> [Collected data]
• • • •
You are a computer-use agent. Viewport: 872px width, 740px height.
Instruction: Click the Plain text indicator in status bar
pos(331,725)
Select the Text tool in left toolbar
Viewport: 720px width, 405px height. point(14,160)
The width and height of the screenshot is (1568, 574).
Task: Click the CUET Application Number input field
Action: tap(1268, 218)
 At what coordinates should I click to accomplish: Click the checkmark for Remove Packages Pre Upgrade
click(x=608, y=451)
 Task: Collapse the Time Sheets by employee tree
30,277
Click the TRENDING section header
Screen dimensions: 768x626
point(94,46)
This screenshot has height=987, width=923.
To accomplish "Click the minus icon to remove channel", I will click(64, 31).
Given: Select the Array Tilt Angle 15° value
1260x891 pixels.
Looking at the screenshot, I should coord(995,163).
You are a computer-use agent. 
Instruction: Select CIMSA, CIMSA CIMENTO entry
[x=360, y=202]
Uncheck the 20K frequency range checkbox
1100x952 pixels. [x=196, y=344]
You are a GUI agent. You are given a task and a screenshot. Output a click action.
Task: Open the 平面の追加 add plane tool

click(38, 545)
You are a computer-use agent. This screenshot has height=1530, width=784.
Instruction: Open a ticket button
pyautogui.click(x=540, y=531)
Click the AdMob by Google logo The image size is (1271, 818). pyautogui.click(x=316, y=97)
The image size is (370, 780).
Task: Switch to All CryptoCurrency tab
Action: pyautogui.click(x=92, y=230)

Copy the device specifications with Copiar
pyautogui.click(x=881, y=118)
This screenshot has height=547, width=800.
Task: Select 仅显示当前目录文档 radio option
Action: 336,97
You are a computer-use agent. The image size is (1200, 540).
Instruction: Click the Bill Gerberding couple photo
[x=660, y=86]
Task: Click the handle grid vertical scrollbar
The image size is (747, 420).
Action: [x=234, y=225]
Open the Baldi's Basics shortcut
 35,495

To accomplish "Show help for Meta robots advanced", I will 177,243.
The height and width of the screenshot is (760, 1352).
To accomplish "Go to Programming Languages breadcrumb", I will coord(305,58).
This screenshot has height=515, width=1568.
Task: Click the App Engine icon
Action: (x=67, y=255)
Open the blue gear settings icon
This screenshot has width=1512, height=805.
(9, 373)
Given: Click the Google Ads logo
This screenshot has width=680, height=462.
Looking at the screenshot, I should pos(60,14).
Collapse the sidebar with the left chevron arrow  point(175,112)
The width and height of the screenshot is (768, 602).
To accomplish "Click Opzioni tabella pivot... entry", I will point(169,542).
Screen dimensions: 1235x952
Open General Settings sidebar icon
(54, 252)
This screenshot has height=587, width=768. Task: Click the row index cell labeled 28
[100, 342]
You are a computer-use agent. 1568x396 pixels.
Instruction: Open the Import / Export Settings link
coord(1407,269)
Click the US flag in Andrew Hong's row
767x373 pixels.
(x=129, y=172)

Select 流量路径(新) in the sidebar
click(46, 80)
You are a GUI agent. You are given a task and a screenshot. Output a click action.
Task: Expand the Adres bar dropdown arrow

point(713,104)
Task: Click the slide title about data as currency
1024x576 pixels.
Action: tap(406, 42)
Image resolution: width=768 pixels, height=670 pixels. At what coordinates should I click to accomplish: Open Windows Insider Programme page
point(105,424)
• • • •
> [WORK INSTRUCTIONS]
Using the data above, count every line that contains the word "computer", then give the count and nothing more.

> [ANSWER TO THE EXERCISE]
5